Effects of oral administration of OVA on DTH (A) and T-cell-proliferative responses (B) in mice from dams treated with LTβR-Ig or LFA-3-Ig, or from untreated BALB/c mice. (A) Thirteen days after i.p. immunization, PBS (20 μl) containing 10 μg of OVA was injected into the left ear pinna, and the control right ear pinna was injected with PBS. The DTH response is expressed as the increase in ear swelling after OVA injection over the level of swelling in the control ear pinna receiving PBS. (B) Fourteen days after s.c. immunization, splenic CD4⁺ T cells were cultured with or without OVA for 5 days. The stimulation index was determined as cpm of wells with Ag/cpm of wells without Ag (controls).

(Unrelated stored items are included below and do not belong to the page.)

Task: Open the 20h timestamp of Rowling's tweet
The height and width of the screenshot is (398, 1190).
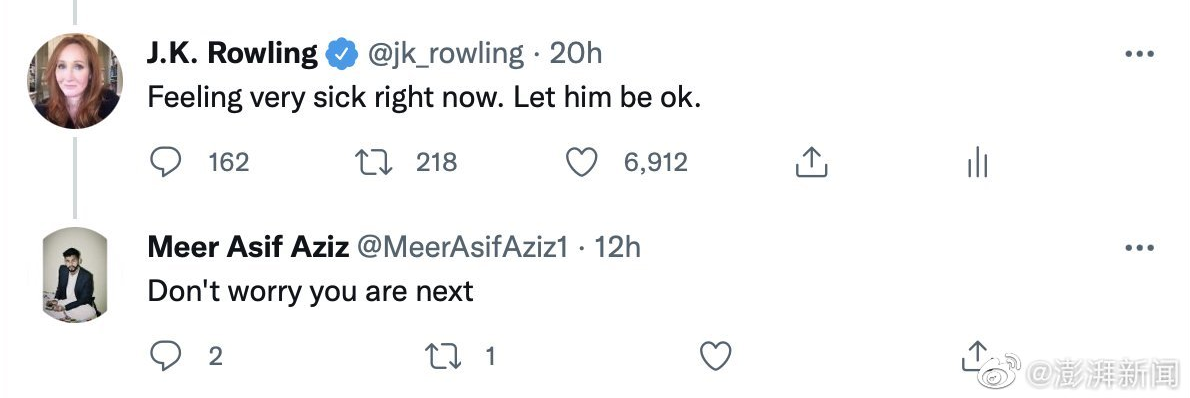Action: (575, 53)
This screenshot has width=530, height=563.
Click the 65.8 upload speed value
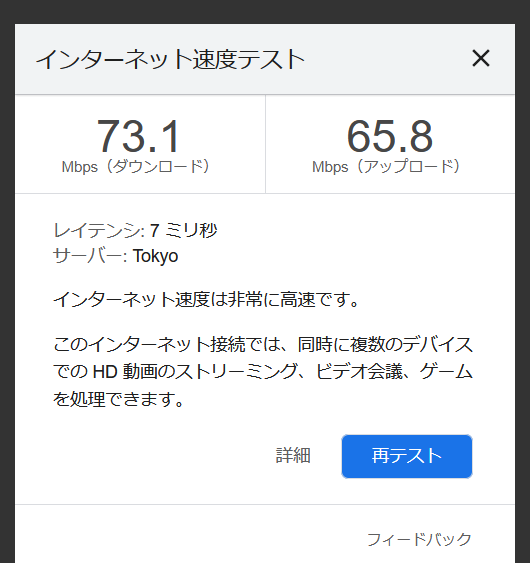390,136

The levels of thymidine incorporated in each control well were between 500 and 1,000 cpm. The results represent the mean values ± SEM from three separate experiments (triplicate wells/experiment).

Figure 3

TNP-specific IgG Ab responses in serum (A) and IgG AFC in spleen (B) of mice from dams treated with LTβR-Ig, LFA-3-Ig, or untreated BALB/c mice. Mice were fed 0.25 ml of PBS or PBS containing 10 mg of TNBS on days 0 and 7. On day 14, mice were sensitized with picryl chloride (TNCB) and 14 days later, TNP-specific serum IgG Ab responses were determined. The numbers of splenic IgG AFCs were determined by enzyme-linked immunospot. The results represent the mean values ± SEM for 12 mice in each experimental group and were representative of three separate experiments.

Figure 4

The effects of oral administration of TNBS on DTH (A) and T-cell-proliferative (B) responses 7 and 14 days after TNCB sensitization. The details of the assays are described in Materials and Methods. The stimulation index was determined as described in the legend of Fig. 2. The level of thymidine incorporation for each control well was between 500 and 1,000 cpm. The results represent the mean values ± SEM from three separate experiments (triplicate wells/experiment).

Figure 5

The effects of oral administration of TNP-OVA on TNP-specific DTH responses. Mice from dams treated with LTβR-Ig and untreated BALB/c mice were fed OVA (45 mg), TNP-OVA (containing 7 mg of TNP and 45 mg of OVA), or TNBS (7 mg) on days 0, 3, and 7. The results represent the mean values ± SEM from two separate experiments.

Figure 6

Serum OVA levels after oral administration of OVA. Mice were fed 25 mg of OVA and serum samples were collected at 30, 60, and 120 min after feeding. Serum OVA levels were determined by ELISA as described in Materials and Methods. The results represent the mean values ± SEM for 10 mice in each experimental group and were representative of two separate experiments.